1 In my friend's Probability Theory long test there was this question:
Let $(\Omega, \mathfrak{F}, P)$ be a probability space on which is defined all sub-$\sigma$-algebras, events and random variables in this problem.
Define the independence of any two sub-$\sigma$-algebras $\mathfrak{F}_1$, $\mathfrak{F}_2$ of $\mathfrak{F}$.
My friend's answer was:
Let $F_1 \in \mathfrak{F}_1$ and $F_2 \in \mathfrak{F}_2$
Definition:
$\mathfrak{F}_1$ and $\mathfrak{F}_2$ are independent iff $P(F_1 \cap F_2) = P(F_1)P(F_2)$.
Apparently he was deducted a point, and there was the following comment:
"The arbitrary choice of $F_1$ and $F_2$ is part of the 2nd clause."
What exactly is the difference? I have a feeling it has something to do with the logic in the beginning steps of the "if" parts of the proofs of the ff propositions:
2 Also in Probability Theory (my friend is a year ahead of me)
Theorem: Let X and Y be random variables in $(\Omega, \mathfrak{F}, P)$. Then $\mathfrak{L}_X = \mathfrak{L}_Y$ iff $E(g(X)) = E(g(Y)) \forall$ Borel functions g such that the expectations are well-defined.
The proof for the "if" part involved choosing a particular function $g$ and then showing that $\mathfrak{L}_X = \mathfrak{L}_Y$. It seems to me that for that particular function $g$, $\mathfrak{L}_X = \mathfrak{L}_Y$, but it does not necessarily hold true for other functions?
3 In Stochastic Calculus:
Lemma (Martingale Transform) An adapted sequence of real integrable random variables $X_0, X_1, X_2, ...$ is a martingale iff $\forall$ bounded predictable sequences $c_1, c_2, ...$, $E(\sum_{k=1}^{n} c_k \Delta x_k)$
The proof for the "if" part involved choosing a particular sequence $c_k$ and then showing that the sequence $X_k$ was a martingale.
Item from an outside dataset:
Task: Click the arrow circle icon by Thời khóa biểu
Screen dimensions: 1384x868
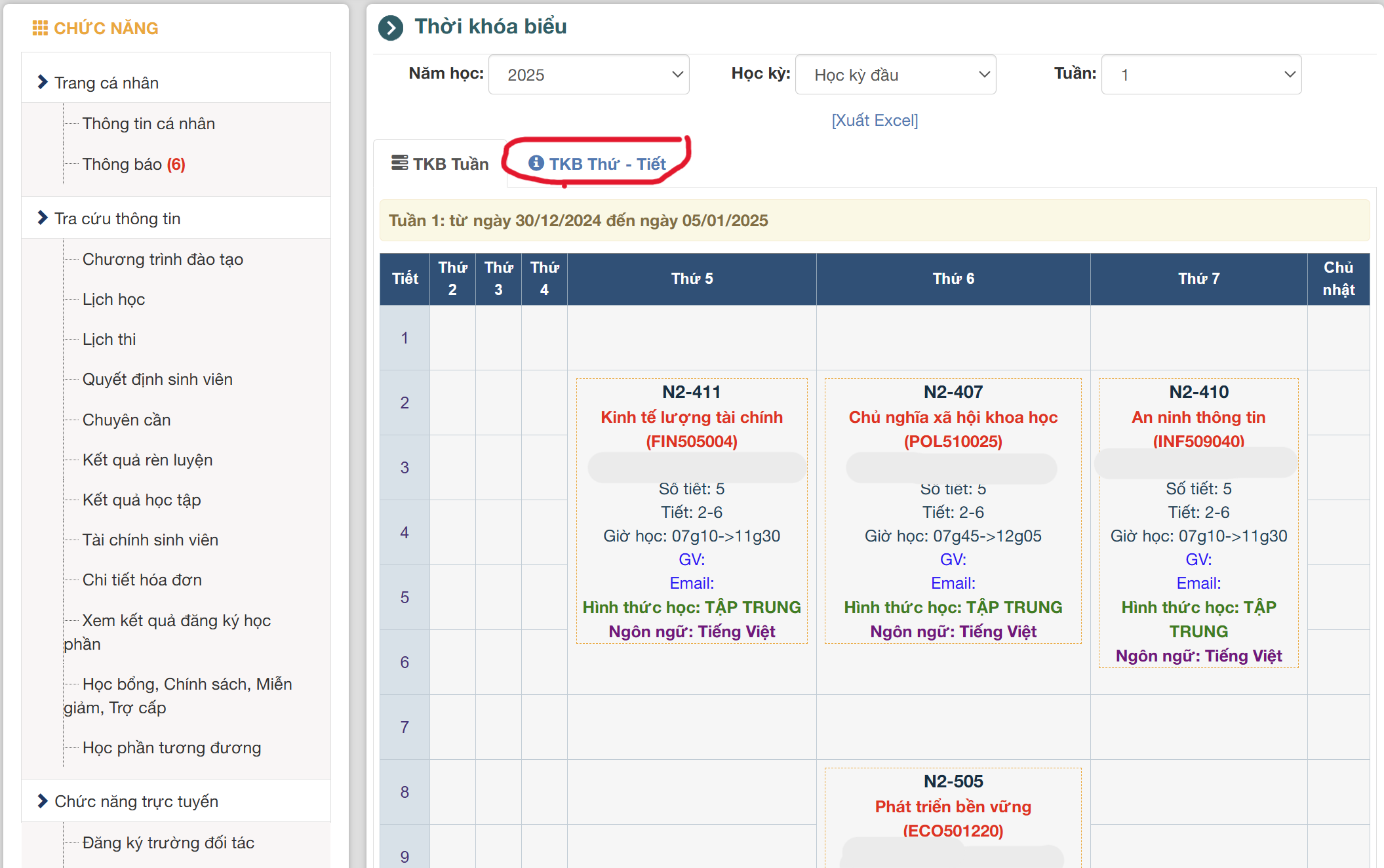Action: [391, 28]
It seems to me that for that particular sequence $c_k$, $X_k$ is a martingale, but it does not necessarily hold true for other sequences?
Could it be that my thinking for 2 and 3 is actually instead for the ff statements:
Theorem: $\forall$ Borel functions g such that the expectations are well-defined, let X and Y be random variables in $(\Omega, \mathfrak{F}, P)$. Then $\mathfrak{L}_X = \mathfrak{L}_Y$ iff $E(g(X)) = E(g(Y))$.
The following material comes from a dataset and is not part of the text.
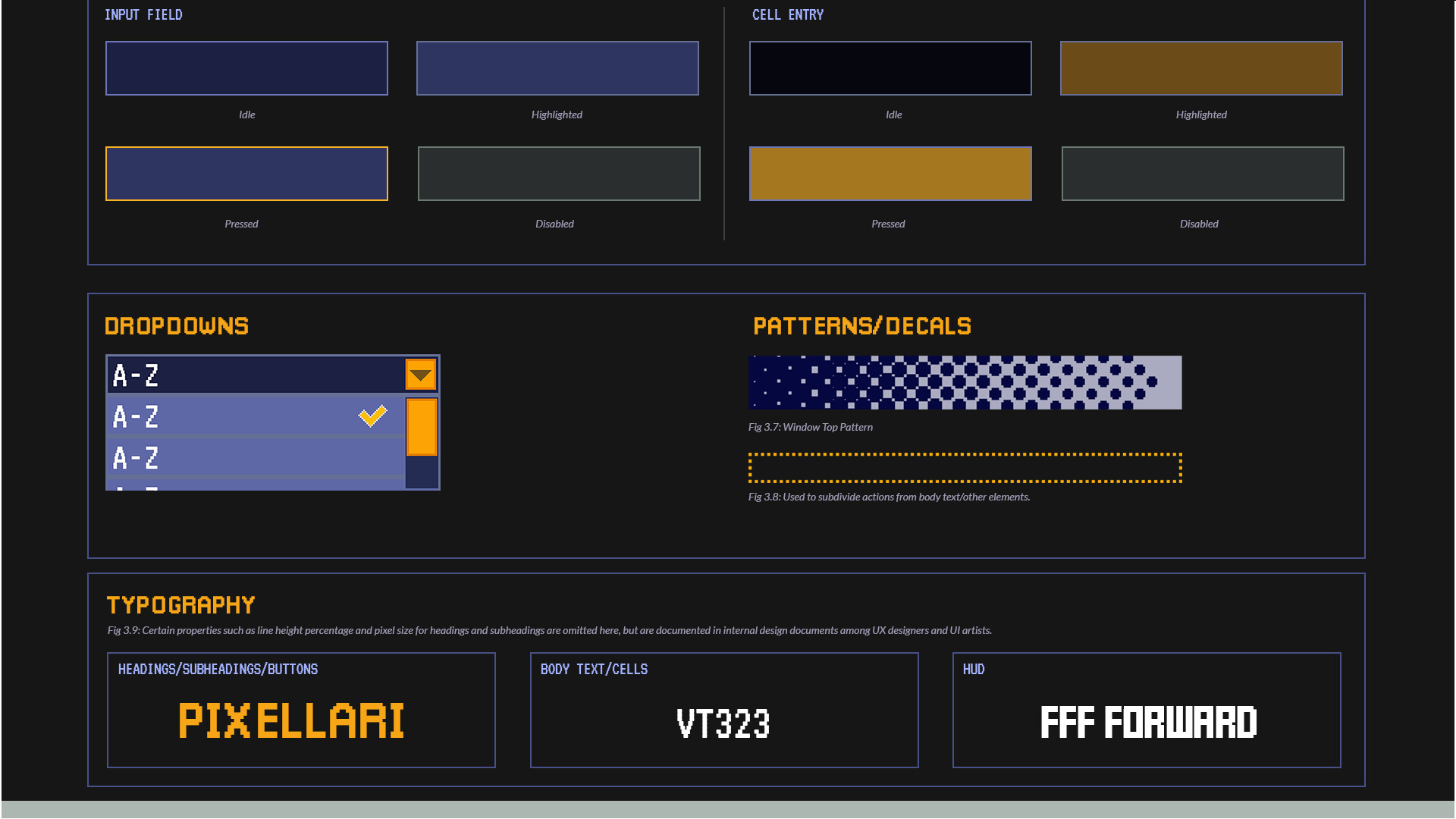Click the TYPOGRAPHY section heading

pos(179,604)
Lemma (Martingale Transform) $\forall$ bounded predictable sequence $c_1, c_2, ...$, an adapted sequences of real integrable random variables $X_0, X_1, X_2, ...$ is a martingale iff $E(\sum_{k=1}^{n} c_k \Delta x_k)$
?
If so, why exactly?
Your friend's answer in case 1. is wrong because, according to this "definition", the independence of $\mathfrak{F}_1$ and $\mathfrak{F}_2$ would depend on the choice of $F_1 \in \mathfrak{F}_1$ and $F_2 \in \mathfrak{F}_2$. Thus, this "definition" corresponds to some sort of independence of $\mathfrak{F}_1$ and $\mathfrak{F}_2$ related to $(F_1,F_2)$ in $\mathfrak{F}_1\times\mathfrak{F}_2$, not to an intrinsic property of $\mathfrak{F}_1$ and $\mathfrak{F}_2$.
Imagine for concreteness that $P(F_1 \cap F_2) = P(F_1)P(F_2)$ and that $P(G_1 \cap G_2) \ne P(G_1)P(G_2)$, for some carefully chosen $F_1$ and $G_1$ in $\mathfrak{F}_1$ and $F_2$ and $G_2$ in $\mathfrak{F}_2$. Then what? Using your friend's "definition" twice, $P(F_1 \cap F_2) = P(F_1)P(F_2)$ hence $\mathfrak{F}_1$ and $\mathfrak F_2$ are independent, and $P(G_1 \cap G_2) \ne P(G_1)P(G_2)$ hence $\mathfrak{F}_1$ and $\mathfrak F_2$ are not independent?
By the way, since $\varnothing$ belongs to every sigma-algebra, choosing $F_1=\varnothing$ ensures that $P(F_1 \cap F_2) = P(F_1)P(F_2)$. Thus, every sub-sigma-algebras $\mathfrak{F}_1$ and $\mathfrak{F}_2$ would be independent?
Cases 2. and 3. are examples of the same fallacy.